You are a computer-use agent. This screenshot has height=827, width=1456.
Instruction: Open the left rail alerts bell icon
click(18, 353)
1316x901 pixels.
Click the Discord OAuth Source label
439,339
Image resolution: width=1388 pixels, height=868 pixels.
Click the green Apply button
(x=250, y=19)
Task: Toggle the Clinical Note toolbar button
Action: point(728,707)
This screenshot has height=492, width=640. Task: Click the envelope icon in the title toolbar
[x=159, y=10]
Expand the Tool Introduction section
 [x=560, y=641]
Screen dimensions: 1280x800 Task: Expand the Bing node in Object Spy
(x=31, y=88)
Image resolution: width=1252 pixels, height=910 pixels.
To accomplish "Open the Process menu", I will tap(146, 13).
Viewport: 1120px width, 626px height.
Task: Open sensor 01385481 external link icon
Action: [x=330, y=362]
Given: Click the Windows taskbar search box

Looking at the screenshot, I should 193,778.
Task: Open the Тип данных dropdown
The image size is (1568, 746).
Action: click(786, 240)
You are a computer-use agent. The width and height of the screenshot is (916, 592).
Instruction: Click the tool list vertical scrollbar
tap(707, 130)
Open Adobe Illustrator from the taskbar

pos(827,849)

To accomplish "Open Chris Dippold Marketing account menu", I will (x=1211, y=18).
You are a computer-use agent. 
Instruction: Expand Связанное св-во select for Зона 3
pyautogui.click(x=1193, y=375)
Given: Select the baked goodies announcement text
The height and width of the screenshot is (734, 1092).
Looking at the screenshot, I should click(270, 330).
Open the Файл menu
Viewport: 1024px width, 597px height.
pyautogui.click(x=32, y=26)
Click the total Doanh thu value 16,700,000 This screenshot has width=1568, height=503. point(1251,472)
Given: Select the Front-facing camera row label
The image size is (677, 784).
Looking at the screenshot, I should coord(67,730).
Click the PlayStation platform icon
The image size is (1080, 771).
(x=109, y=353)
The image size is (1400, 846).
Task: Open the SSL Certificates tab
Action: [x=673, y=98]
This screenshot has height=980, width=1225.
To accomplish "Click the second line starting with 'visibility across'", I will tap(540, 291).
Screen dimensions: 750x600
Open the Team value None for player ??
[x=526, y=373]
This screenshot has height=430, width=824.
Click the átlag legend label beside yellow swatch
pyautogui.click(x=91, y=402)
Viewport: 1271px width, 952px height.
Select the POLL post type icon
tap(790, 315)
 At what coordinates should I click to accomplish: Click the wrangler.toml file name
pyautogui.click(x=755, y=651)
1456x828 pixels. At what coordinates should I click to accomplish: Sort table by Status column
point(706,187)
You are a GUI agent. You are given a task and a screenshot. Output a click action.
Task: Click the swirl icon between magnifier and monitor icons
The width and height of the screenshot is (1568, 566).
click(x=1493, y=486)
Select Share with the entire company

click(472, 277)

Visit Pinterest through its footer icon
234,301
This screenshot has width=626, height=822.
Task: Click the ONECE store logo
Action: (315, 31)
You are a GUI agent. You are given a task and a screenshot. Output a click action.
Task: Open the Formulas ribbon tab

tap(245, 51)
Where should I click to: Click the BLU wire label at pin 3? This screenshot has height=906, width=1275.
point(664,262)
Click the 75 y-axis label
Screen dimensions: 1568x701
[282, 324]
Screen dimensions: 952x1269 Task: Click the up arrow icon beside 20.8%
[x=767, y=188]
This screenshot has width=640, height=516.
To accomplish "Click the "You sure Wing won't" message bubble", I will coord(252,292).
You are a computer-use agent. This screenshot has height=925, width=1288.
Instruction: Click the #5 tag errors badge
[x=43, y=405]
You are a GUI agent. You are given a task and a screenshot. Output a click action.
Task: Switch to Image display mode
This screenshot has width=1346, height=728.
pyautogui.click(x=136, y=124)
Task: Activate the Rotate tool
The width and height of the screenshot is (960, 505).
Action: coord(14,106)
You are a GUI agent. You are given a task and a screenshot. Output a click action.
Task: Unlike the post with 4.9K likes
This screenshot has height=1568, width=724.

### Exercise objective
Copy the material above verbatim, starting at the line that contains "This screenshot has height=492, width=640." and stopping after the line that contains "Action: [x=673, y=98]".

### Reply to the exercise
This screenshot has height=492, width=640. Task: Click the envelope icon in the title toolbar
[x=159, y=10]
Expand the Tool Introduction section
 [x=560, y=641]
Screen dimensions: 1280x800 Task: Expand the Bing node in Object Spy
(x=31, y=88)
Image resolution: width=1252 pixels, height=910 pixels.
To accomplish "Open the Process menu", I will tap(146, 13).
Viewport: 1120px width, 626px height.
Task: Open sensor 01385481 external link icon
Action: [x=330, y=362]
Given: Click the Windows taskbar search box

Looking at the screenshot, I should 193,778.
Task: Open the Тип данных dropdown
The image size is (1568, 746).
Action: click(786, 240)
You are a computer-use agent. The width and height of the screenshot is (916, 592).
Instruction: Click the tool list vertical scrollbar
tap(707, 130)
Open Adobe Illustrator from the taskbar

pos(827,849)

To accomplish "Open Chris Dippold Marketing account menu", I will (x=1211, y=18).
You are a computer-use agent. 
Instruction: Expand Связанное св-во select for Зона 3
pyautogui.click(x=1193, y=375)
Given: Select the baked goodies announcement text
The height and width of the screenshot is (734, 1092).
Looking at the screenshot, I should click(270, 330).
Open the Файл menu
Viewport: 1024px width, 597px height.
pyautogui.click(x=32, y=26)
Click the total Doanh thu value 16,700,000 This screenshot has width=1568, height=503. point(1251,472)
Given: Select the Front-facing camera row label
The image size is (677, 784).
Looking at the screenshot, I should coord(67,730).
Click the PlayStation platform icon
The image size is (1080, 771).
(x=109, y=353)
The image size is (1400, 846).
Task: Open the SSL Certificates tab
Action: [x=673, y=98]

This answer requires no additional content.